Text segment:
* * * *
I have my opinions on what works for me (and might not work for others), but the main part of the OP that fascinates me is the language, which disparages "judgemental" attitudes but then wades into that attitude with both feet, wallowing up to at least waist high.
The use of the phrase "we should" is not only judgemental, but supercilious. The "we" in such phrases is sometimes referred to as the "royal" we. Starting off a discussion with a "we should" indicates to many of us that no discussion is wanted or will be entertained, and that only confluence and accolades are wanted.
The interjection of "I don't smoke" has NOTHING to do with the activities of another person,and is simply preening, again in a manner that is judgemental.
There is a comment that may relate to the real question posed by the post:
"She loves to say make friends with people with the toys..." That CAN appear to be taking advantage of friends and living a life that is above the individual's station in life. That is also judgemental, but there is a sense of unfairness in such behavior that can be off-putting, especially in people who work hard for small rewards in life and don't get breaks. That questioning deserves comment and discussion.
The very first thing that comes to my mind is that "It takes two to tango." Friends are only taken advantage of to the extent that they themselves allow it. Rejection of such "leeches" and behavior is more common than not. On the other hand, those who amass toys and money often do so for the feeling of power they get when others are envious or even when they take advantage. There can be a psychological kick that people get out of being "taken advantage of" or being the source of largess. The game between those with toys and those who want to play with them is generally consensual.
A second point is that "fairness" is not a concept that exists in nature the way that most people think of it. There are balancings of extremes that occur within systems, there are quid pro quo exchanges, but "fairness" is purely a philosophical concept that many seek as a goal. That a woman has the ability to ingratiate herself in a way that makes life more pleasurable for her is simply a behavior. It might not be an ethical behavior within some moral systems, but is only a minor blip compared to such behaviors as genocide, calculated theft or murder, social climbing by the destruction of others.
* * * *
Data excerpt:
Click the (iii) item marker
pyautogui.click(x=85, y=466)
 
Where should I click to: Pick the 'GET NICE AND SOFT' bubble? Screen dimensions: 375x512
* * * *
Task:
In the text about judgmental language, what is the "we" in "we should" phrases sometimes called?

Reply:
The "royal" we.